[TEXT Boundary: Start]
Russia: vaccination campaign is accompanied by controversy and digital divide

The vaccination programme in Russia is marred in controversy and not universally popular. Confidence in the vaccines is low and the government is resorting to the use of carrots and sticks to encourage people to get vaccinated.


In June-July 2021, Russia went through the third wave of COVID-19, when the daily number of new cases exceeded the last year’s peak, but the government is stepping up to the challenge by rolling out a widespread vaccination programme using the vaccines produced in Russia, including the famous Sputnik. 

The vaccination programme in Russia is, however, marred in controversy and not universally popular. Confidence in the vaccines is low and the government is resorting to the use of carrots and sticks to encourage people to get vaccinated. 

Meanwhile, the digital tactics being used by the government to promote engagement with the programme is isolating older people who are affected by the widening digital divide.


© House of Projects

Mistrust of vaccines

It is generally not difficult to get your vaccine in Russia. Vaccination is available in various places, including medical institutions, mobile points, and shopping centres. The process works like a well-oiled conveyor belt in the large, developed cities like Moscow and St. Petersburg.

In the regions, however, the situation is more difficult. There is a shortage of vaccines in some places – caused, according to the government, by “logistical difficulties” – and medical institutions are often unprepared to receive large numbers of people. For example, in the city of Kaluga located 2 hours away from Moscow, you need to stand in line for a couple of hours to get your shot.

Most worryingly, the rate of uptake of the vaccine is poor. 

Sveta Hansen, head of House of Projects, a HelpAge network member in St. Petersburg, told us: “The problem is that many, including older people, do not trust the vaccine. They think this is initial testing and are afraid of being used as guinea pigs. They believe that there may be unpredictable consequences for their existing age-related conditions. In spite of a massive government awareness campaign to support vaccines, people don’t want to get vaccinated.”
[TEXT Boundary: End]
[DATASET RECORDS Boundary: Start]
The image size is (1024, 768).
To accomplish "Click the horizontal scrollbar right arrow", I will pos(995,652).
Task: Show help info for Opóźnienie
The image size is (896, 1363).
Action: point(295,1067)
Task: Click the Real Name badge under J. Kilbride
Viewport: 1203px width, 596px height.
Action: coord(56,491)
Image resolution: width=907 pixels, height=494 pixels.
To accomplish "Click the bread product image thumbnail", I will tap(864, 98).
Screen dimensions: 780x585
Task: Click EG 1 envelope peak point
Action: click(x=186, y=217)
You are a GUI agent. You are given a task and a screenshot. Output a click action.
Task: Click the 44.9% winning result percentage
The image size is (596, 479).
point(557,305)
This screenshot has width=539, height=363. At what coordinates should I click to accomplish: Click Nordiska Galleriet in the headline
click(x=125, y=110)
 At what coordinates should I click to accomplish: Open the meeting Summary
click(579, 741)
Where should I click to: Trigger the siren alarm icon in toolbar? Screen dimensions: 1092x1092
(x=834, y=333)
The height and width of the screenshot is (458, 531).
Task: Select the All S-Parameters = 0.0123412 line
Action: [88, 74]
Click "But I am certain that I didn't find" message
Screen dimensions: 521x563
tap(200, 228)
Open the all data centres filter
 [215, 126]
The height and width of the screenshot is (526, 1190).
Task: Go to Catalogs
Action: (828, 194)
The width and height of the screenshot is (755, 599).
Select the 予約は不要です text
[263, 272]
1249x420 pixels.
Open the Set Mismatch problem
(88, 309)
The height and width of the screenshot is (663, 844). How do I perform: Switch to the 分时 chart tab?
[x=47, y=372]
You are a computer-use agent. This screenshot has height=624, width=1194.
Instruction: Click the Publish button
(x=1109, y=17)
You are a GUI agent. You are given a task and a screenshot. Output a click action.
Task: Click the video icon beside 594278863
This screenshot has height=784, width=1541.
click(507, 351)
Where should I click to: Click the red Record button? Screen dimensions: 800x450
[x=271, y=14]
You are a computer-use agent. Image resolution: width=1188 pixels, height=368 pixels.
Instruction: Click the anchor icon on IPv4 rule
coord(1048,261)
[DATASET RECORDS Boundary: End]
_DIRECTIONS_
In the article on Russia's vaccination campaign, how long must a person wait in line in the city of Kaluga to get a vaccine shot?

_YOUR SOLUTION_
A couple of hours.